- Born: Makkah, Saudi Arabia
- Occupation: Physicist

= Ibtesam Badhrees =

Saudi Arabian research physicist

Ibtesam Saeed Badhrees is a research scientist in experimental particle physics at King Abdulaziz City for Science and Technology (KACST) and a Distinguished Fellow of New Westminster College.

Badhrees is the first Saudi woman member of CERN. In addition, she is the first Saudi female PhD holder to work in the National Center for Mathematics and Physics in King Abdulaziz City for Science and Technology. Her research areas are in Experimental Elementary Particle Physics, Astrophysics, Medical Physics and Nuclear Physics. In addition, Badhrees acts as an adjunct professor at Carleton University in Canada

==Biography==
Badhrees was born and brought up in Jeddah, Saudi Arabia. She graduated with a Bachelor of Science in Physics from King Abdulaziz University in 1990 and then earned a Master of Science in Applied Physics/Laser from Fairleigh Dickinson University in 1997. She finished her PhD in Particle Physics from University of Bern in 2011. She also holds a PhD in International Relations from the Geneva School of Diplomacy and International Relations. She was the recipient of the Saudi Cultural Mission academic excellence award in 1996, 1997, 2007 and was named the "Woman Physicist of the Month" for August 2014 by the American Physical Society She speaks Arabic, English and French.

==Awards and recognition==
- Saudi Arabian Cultural Mission Academic Excellence Award, United States, 1996–1997.
- Saudi Arabian Cultural Mission Academic Excellence Award, Europe, 2007.
- CERN, as the first Saudi woman join the organization as a user researcher.
- "CERN opens its doors to its first collaborators from Saudi Arabia" (2007)
- Alsharaq Alawsat Journal, 2008.
- Saiduty Magazine, 2008.
- MBC, Saudi Arabia, Egypt, 2008.
- MBC, Saudi Arabia, Lebanon, 2009.
- Madame Figaro, 2009.
- Laha Magazine, As one of distinctive women in Saudi Arabia, 2013.

(Stored items)
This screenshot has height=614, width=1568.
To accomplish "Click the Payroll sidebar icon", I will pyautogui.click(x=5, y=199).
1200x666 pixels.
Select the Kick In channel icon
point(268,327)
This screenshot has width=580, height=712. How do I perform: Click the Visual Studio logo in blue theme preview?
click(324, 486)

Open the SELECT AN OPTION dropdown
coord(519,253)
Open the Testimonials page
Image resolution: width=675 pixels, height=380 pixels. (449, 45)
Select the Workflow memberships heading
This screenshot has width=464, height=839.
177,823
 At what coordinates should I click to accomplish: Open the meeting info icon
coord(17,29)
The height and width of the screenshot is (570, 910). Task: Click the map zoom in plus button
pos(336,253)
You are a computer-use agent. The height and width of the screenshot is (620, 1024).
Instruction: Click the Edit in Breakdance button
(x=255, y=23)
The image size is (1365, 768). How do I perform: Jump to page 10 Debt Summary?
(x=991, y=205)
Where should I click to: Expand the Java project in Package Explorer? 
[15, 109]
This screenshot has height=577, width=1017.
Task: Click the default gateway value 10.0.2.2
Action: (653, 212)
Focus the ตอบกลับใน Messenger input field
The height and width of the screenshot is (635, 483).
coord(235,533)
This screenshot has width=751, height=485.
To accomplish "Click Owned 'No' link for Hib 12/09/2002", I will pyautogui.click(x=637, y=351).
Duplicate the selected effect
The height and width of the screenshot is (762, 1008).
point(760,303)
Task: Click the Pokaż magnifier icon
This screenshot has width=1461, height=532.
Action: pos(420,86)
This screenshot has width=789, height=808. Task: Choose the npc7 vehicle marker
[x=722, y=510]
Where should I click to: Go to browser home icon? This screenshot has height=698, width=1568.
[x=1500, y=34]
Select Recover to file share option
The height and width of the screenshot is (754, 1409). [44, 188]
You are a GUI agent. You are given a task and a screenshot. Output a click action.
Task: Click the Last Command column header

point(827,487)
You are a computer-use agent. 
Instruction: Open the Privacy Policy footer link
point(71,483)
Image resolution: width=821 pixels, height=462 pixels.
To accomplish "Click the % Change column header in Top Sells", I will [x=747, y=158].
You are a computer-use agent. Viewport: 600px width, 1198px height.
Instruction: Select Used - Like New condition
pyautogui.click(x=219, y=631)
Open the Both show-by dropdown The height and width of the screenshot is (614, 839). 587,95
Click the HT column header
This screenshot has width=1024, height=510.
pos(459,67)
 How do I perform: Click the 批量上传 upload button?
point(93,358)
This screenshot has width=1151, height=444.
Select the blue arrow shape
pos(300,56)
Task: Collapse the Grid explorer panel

▸ Assigned task A
Answer these questions from the Ibtesam Badhrees profile:
(i) From which university did she receive her PhD in Particle Physics?
(ii) Which organization named her "Woman Physicist of the Month" for August 2014?
(iii) At which university in Canada does she serve as an adjunct professor?
▸ Assigned task B
Return the part of the Ibtesam Badhrees profile from "- CERN, as the" to "Saiduty Magazine, 2008.", copied word for word.
The stored items are not needed for any of this work.

▸ Task output A
(i) University of Bern
(ii) The American Physical Society
(iii) Carleton University

▸ Task output B
- CERN, as the first Saudi woman join the organization as a user researcher.
- "CERN opens its doors to its first collaborators from Saudi Arabia" (2007)
- Alsharaq Alawsat Journal, 2008.
- Saiduty Magazine, 2008.